= Task directions =
Can you rewrite the data below, swapping every "entry" for "item" and changing nothing else? Leave the pictures out.

= Entries provided =
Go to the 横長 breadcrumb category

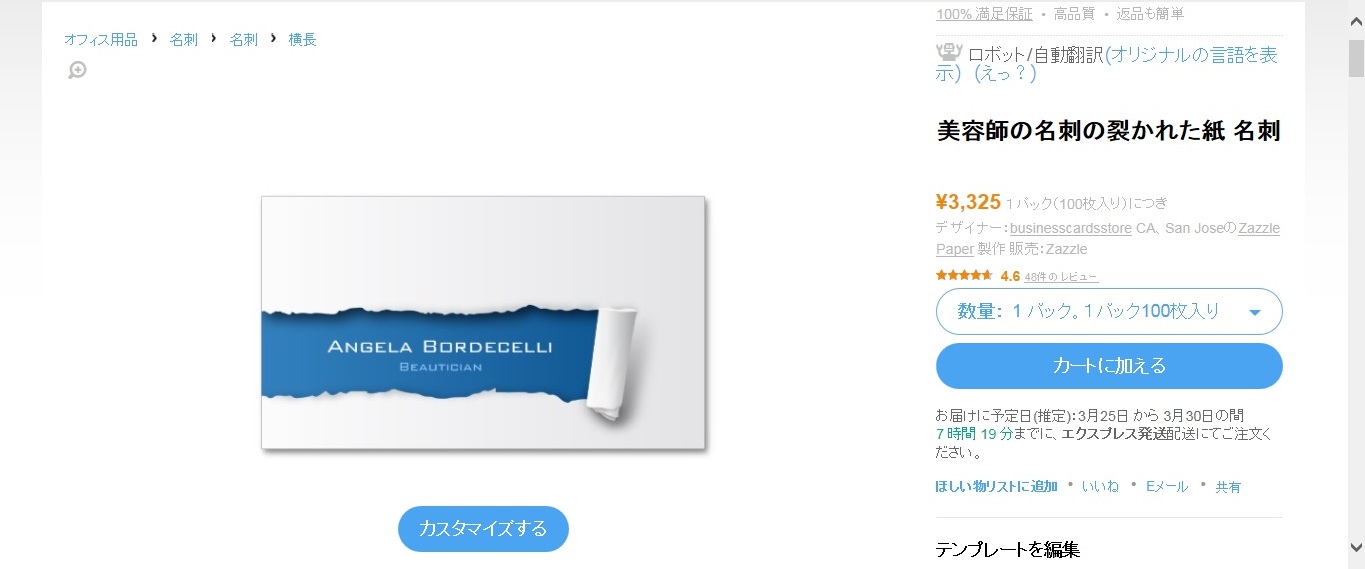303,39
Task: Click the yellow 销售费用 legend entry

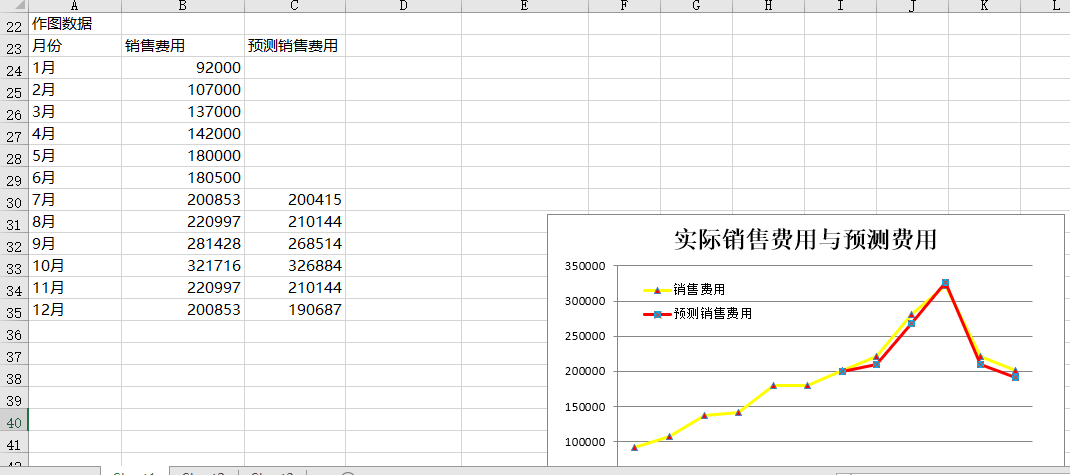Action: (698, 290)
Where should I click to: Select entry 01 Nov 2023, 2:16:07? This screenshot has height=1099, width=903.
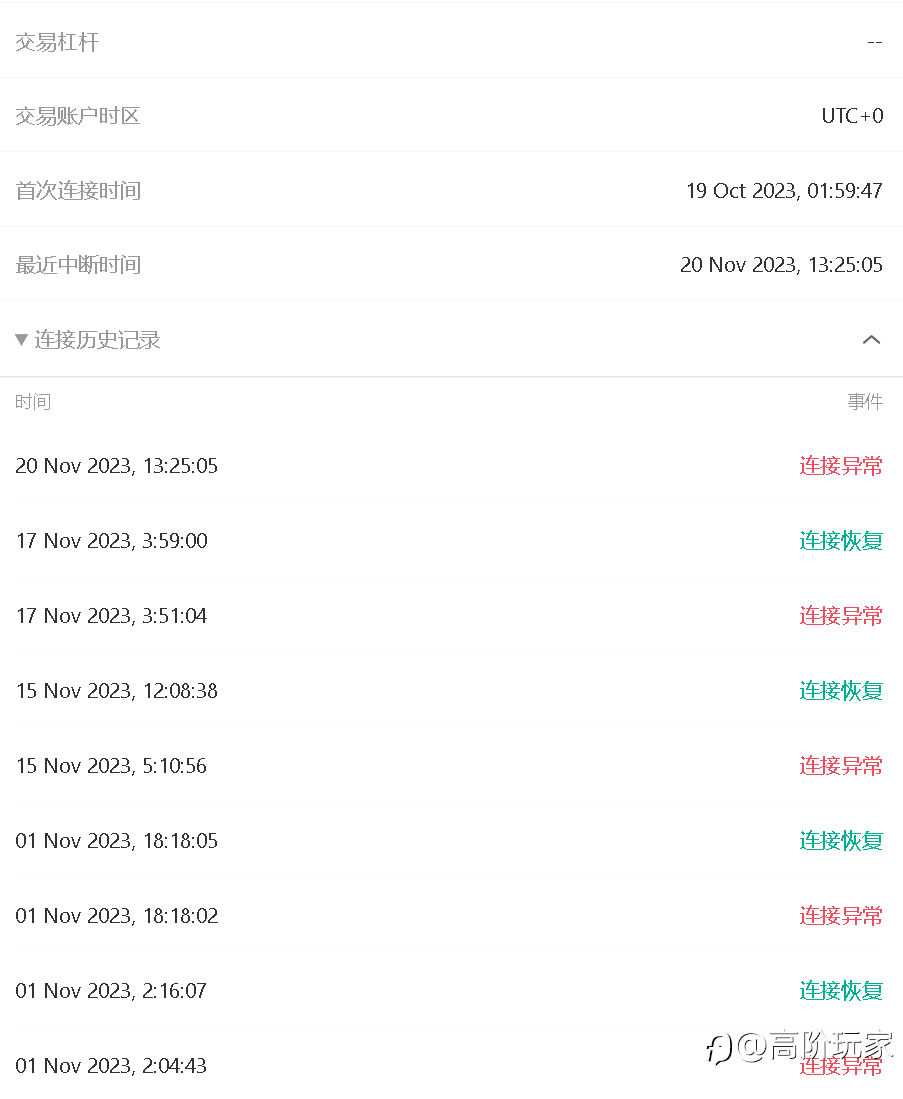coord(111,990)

= Output for this exercise =
Go to the 横長 breadcrumb category

303,39
Task: Click the yellow 销售费用 legend item

Action: (698, 290)
Where should I click to: Select item 01 Nov 2023, 2:16:07? This screenshot has height=1099, width=903.
coord(111,990)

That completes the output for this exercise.